Like Neer, Cassidy keeps close track.
“He’s almost to a certain degree revolutionized basketball,” said Cassidy, later the longtime head coach at Rowan, speaking of how when the five-second count while dribbling was abolished before the 2015-16 season, Wright began making use of his point guards “dribble, dribble, dribble, forever …” First Ryan Arcidiacono, then Jalen Brunson, now Collin Gillespie, point guards working inside.
“That’s not the stuff he got from Rollie or any of the stuff they used to do,” Cassidy said. “It’s gotten to the point now, somebody does it on TV, they say, ‘That’s the Villanova move.’ He’s established that as almost like a signature thing.”
“His eyes and ears are always open, whether it’s a cautionary tale or something that can help him,” Neer said.
This past season, Neer remembers writing a text to Wright early on, when the games were being played without crowds.
“It looks like a Division III game,” Neer recalls texting Wright. “This is going to work to your advantage. Your teams are not as reliant on the ‘feel good’ of the crowd.”
The old boss is not claiming any ownership of the fundamentals or the drills.

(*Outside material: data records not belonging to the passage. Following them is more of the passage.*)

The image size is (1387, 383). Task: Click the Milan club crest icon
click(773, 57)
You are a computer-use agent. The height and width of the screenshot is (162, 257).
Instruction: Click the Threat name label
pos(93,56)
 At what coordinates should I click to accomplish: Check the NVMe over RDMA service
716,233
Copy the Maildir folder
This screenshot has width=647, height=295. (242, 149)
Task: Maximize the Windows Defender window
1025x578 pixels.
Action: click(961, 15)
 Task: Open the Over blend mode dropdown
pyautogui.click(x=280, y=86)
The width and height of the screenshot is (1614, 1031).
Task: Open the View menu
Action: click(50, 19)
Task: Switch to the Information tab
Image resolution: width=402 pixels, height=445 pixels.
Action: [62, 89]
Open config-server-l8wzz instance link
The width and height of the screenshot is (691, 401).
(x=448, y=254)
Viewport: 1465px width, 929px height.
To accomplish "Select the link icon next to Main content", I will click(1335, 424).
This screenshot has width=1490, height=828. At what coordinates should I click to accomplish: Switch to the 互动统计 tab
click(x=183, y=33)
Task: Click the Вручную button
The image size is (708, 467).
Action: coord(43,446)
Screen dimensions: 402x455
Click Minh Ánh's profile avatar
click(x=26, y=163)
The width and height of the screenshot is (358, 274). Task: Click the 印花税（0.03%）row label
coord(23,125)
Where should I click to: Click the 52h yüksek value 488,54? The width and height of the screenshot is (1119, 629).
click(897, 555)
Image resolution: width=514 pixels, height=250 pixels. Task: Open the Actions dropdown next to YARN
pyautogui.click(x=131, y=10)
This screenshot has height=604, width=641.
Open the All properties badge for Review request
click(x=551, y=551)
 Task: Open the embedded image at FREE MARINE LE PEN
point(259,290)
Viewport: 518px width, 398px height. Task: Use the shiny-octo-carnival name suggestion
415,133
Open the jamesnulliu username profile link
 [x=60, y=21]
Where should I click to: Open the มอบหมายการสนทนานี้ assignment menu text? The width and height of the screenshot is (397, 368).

Everyone got it from someone.
“Clair Bee got it from somebody,” Neer said, referring to the famous coaching innovator before Wright was born.
Realistically, Neer knows Wright learned a lot at his first stop, simply by it being his first stop. Yes, they all said, this young guy’s going places. They just had no idea where that road could lead. Maybe Wright’s resume would still fit on a gosh darn postcard, but it would have to be a photo of a plaque, soon to be hanging inside his sport’s hall of fame.
“None of this was guaranteed,” Jay Wright’s first boss said. “He’s respectful of it all.”